Statute of Limitations for Class C / Petty Misdemeanor in West Virginia

5 min read

Published March 22, 2026 • By DocketMath Team

Overview

West Virginia’s statute of limitations (SOL) sets a deadline for the state to bring a criminal case after an alleged offense. For Class C misdemeanors—often referred to in practice as petty misdemeanors—the SOL is 1 year under W. Va. Code §61-11-9.

DocketMath’s statute-of-limitations tool can help you calculate the basic deadline so you can focus on what matters: the offense date, the charge/filing date, and any events that could affect timing.

Note: This post explains West Virginia’s SOL rules for Class C / petty misdemeanor at a high level. It’s not legal advice, and SOL calculations can be affected by case-specific procedural events.

Limitation period

For Class C misdemeanor offenses in West Virginia, the SOL period is:

  • 1 year (365 days / 12 months in everyday terms)
  • Source rule: W. Va.
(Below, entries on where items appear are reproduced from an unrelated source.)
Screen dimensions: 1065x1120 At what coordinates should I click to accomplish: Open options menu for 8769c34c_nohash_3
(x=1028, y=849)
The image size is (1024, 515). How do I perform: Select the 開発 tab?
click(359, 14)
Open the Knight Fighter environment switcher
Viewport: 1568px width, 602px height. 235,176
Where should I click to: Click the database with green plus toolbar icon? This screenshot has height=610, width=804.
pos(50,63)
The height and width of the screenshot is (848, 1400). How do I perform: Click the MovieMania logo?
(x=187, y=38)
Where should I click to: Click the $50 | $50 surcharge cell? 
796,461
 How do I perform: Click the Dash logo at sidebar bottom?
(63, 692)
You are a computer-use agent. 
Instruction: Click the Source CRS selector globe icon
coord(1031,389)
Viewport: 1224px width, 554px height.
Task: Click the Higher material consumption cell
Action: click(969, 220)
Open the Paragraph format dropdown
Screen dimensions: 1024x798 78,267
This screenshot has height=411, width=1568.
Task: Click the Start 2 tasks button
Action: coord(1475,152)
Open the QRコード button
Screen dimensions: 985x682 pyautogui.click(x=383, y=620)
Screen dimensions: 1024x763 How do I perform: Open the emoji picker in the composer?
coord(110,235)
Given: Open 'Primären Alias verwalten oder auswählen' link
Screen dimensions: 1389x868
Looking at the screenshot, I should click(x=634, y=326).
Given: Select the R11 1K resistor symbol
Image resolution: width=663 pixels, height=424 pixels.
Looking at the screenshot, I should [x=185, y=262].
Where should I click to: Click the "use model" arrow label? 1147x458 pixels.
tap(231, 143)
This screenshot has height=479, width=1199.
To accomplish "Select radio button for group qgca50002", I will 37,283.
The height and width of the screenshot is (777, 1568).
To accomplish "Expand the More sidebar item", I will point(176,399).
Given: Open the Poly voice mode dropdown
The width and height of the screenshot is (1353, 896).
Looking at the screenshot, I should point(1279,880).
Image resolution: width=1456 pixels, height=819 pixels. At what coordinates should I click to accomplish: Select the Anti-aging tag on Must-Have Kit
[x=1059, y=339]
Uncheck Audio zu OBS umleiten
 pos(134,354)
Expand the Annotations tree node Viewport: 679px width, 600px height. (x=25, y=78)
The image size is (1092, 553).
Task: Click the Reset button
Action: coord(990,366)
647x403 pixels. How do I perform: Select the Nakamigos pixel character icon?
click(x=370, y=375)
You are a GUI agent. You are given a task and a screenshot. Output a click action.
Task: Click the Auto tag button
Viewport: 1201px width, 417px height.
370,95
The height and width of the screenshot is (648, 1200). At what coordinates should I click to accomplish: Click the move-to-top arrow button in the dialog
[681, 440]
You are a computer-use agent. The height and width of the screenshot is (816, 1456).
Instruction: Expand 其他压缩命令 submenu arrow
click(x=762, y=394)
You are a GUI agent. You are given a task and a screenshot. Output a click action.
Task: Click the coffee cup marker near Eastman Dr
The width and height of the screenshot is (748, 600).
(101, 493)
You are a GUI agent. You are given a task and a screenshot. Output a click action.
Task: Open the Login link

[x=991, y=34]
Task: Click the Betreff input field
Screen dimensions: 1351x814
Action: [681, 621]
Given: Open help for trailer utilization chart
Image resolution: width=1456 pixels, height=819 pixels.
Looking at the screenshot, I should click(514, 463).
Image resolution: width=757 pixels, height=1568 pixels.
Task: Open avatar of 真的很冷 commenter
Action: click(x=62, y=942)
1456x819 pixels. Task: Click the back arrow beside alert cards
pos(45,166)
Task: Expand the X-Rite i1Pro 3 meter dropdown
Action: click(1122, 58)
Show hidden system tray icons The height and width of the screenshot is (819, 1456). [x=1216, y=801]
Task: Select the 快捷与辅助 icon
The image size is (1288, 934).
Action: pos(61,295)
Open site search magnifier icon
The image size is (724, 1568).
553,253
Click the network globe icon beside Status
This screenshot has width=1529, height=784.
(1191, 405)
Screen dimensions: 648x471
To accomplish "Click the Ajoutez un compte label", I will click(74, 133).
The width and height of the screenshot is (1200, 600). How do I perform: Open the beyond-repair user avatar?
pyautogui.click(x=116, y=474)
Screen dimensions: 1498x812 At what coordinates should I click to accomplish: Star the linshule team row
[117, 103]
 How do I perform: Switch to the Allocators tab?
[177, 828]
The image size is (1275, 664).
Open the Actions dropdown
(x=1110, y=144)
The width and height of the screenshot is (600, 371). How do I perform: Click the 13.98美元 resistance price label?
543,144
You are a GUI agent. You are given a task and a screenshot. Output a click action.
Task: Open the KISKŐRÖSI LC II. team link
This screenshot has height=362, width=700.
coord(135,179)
Code §61-11-9

What “1 year” is measuring

In practical terms, the SOL period is intended to limit how long the prosecution can wait before initiating criminal proceedings. When you use the DocketMath calculator, you typically provide:

  • Date of offense (the day the alleged conduct occurred)
  • Date the case was filed / charged (the day you’re testing against the SOL deadline)

How the calculation result changes based on inputs

Using a 1-year SOL, your outcome typically behaves like this:

  • If the file/charge date is within 1 year of the offense date → the SOL is generally satisfied (subject to exceptions).
  • If the file/charge date is more than 1 year after the offense date → the SOL is generally missed (subject to exceptions that can extend or toll the timeline).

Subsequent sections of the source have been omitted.